The nineteenth track started off with some crowd interaction, with Tweedy remarking he’d seen a certain member in the crowd at the Woody Guthrie Center the day prior and had taken a picture with them. A track again from “Yankee Hotel Foxtrot,” they started playing “Heavy Metal Drummer,” perhaps the most beat-driven song on the album. It was rather studio-true, though it ended with Tweedy erratically strumming his guitar and producing an extremely fuzzed effect, an effect that continued into the twentieth track as the band all stood up, even the drummer, and held their hands to the sky. On an unheard cue they all got back into position and started “I’m the Man Who Loves You,” a song, again, from “Yankee Hotel Foxtrot.” The ending brought more delicious Cline noise, but the chorus itself, where Tweedy would normally yell “I’m the man who loves you,” was rather weak that night, and understandably so: it was the twentieth song after all. They played two more tracks and bid us goodnight.
Wilco wasn’t done, though. They gave us a very short wait, maybe one minute, and came back on for an encore. There, they played five tracks, the most significant of which was “Jesus, Etc.,” the night’s final track from “Yankee Hotel Foxtrot.” It’s most universally recognized as Wilco’s most popular track, and Tweedy remarked that he hoped we could sing along better than Kansas City.
I think we did, because I sure sang along with every word.

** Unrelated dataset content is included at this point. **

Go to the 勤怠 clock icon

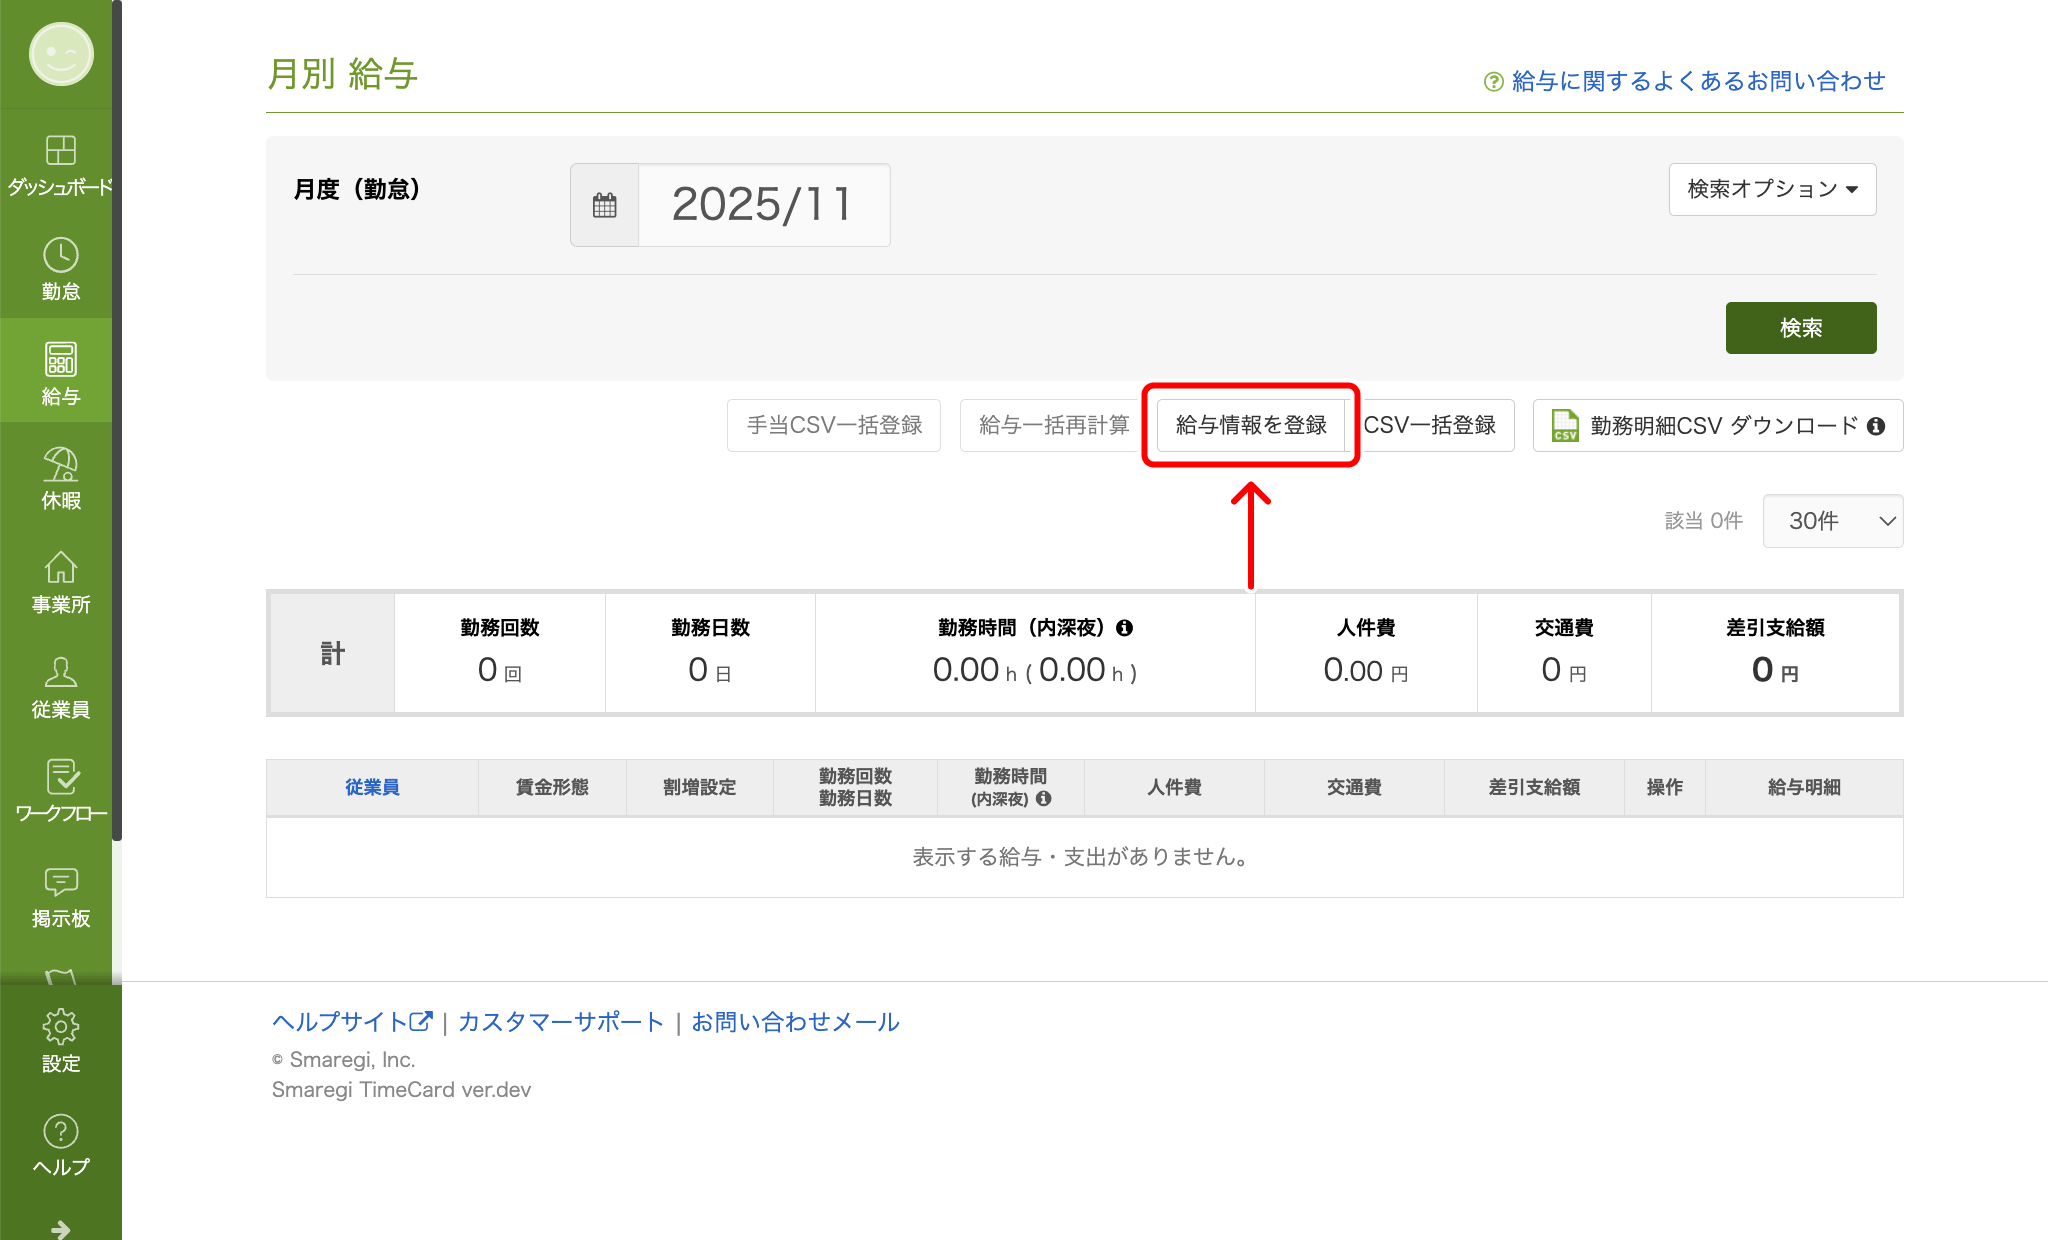[x=60, y=256]
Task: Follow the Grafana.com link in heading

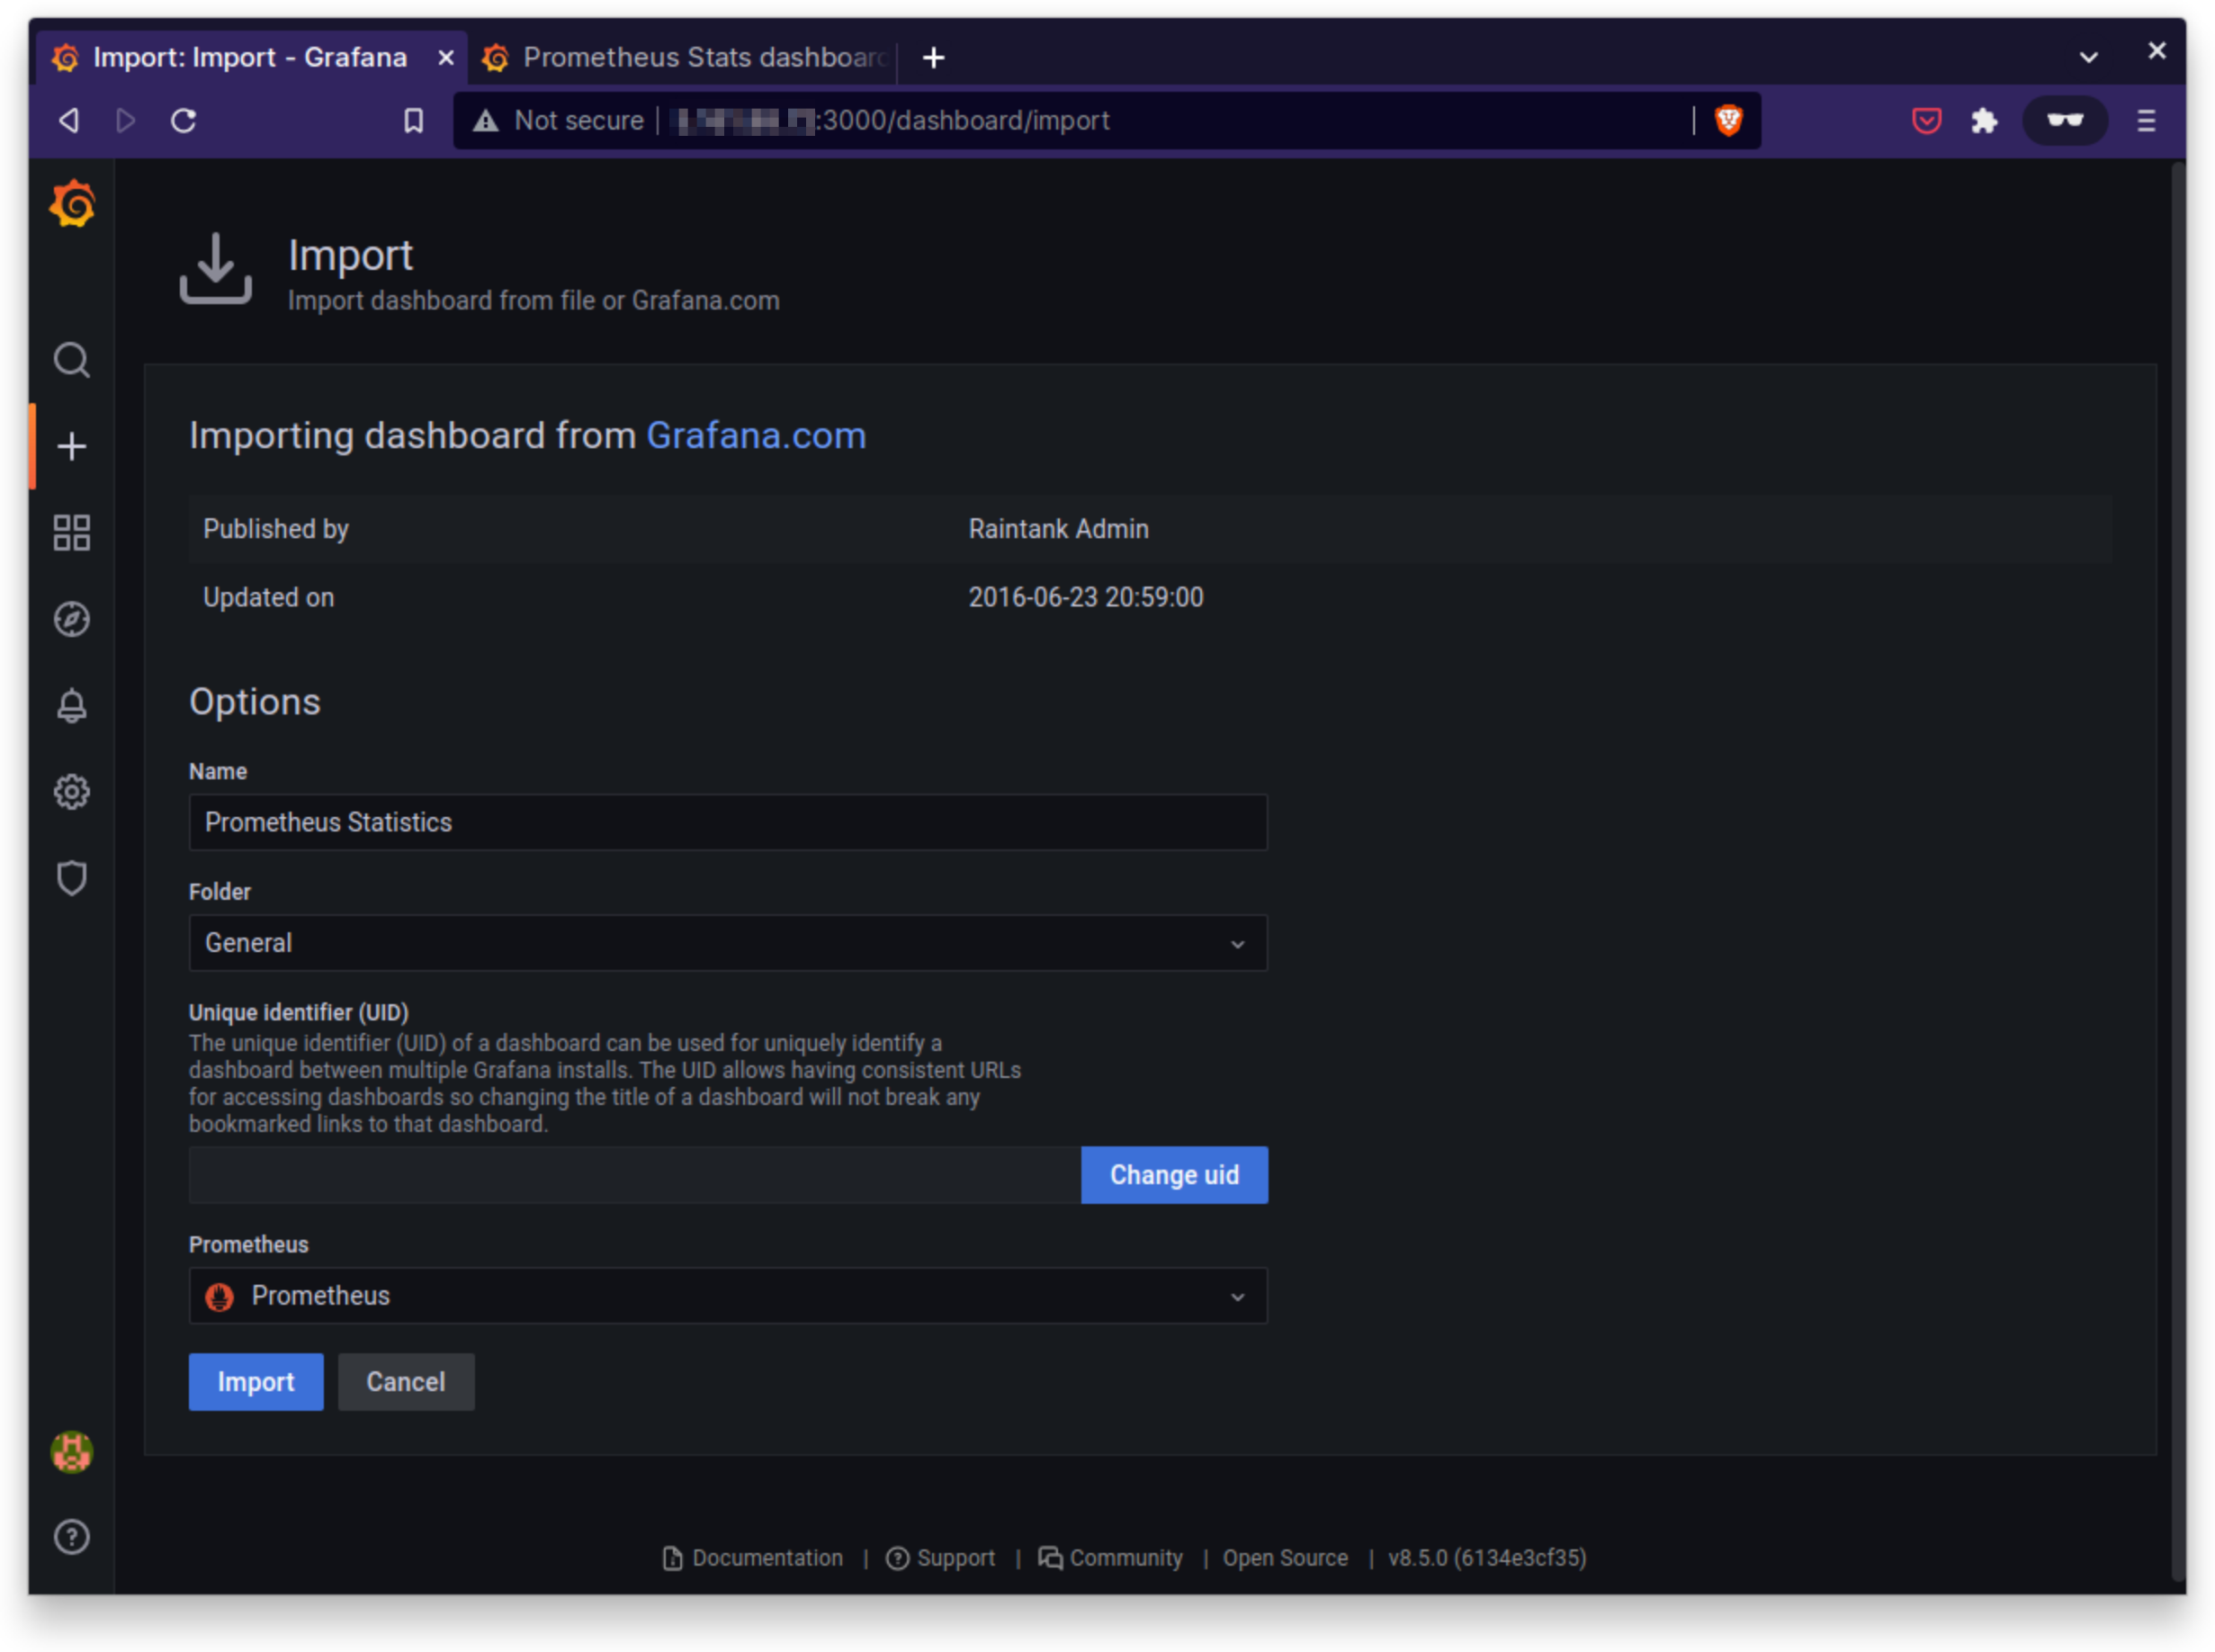Action: [756, 436]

They later played “Monday,” which featured the most aggressive vocal performance I’d ever heard from Tweedy, with him screaming “alright” into the mic over and over again on top of some Cline noise. This lasted for a good fifteen seconds until they transitioned seamlessly into “Outtasite (Outta Mind)” and wrapped up the encore.
But they still weren’t done. They gave us a bit of a longer wait, but came back again to play two more tracks for a second encore. They were again Woody Guthrie tracks, “California Stars” and “Hoodoo Voodoo,” both from “Mermaid Avenue.” After that, the band bid us their last goodnight and the crowd shuffled out off the Brady, which now smelled unbelievably like urine.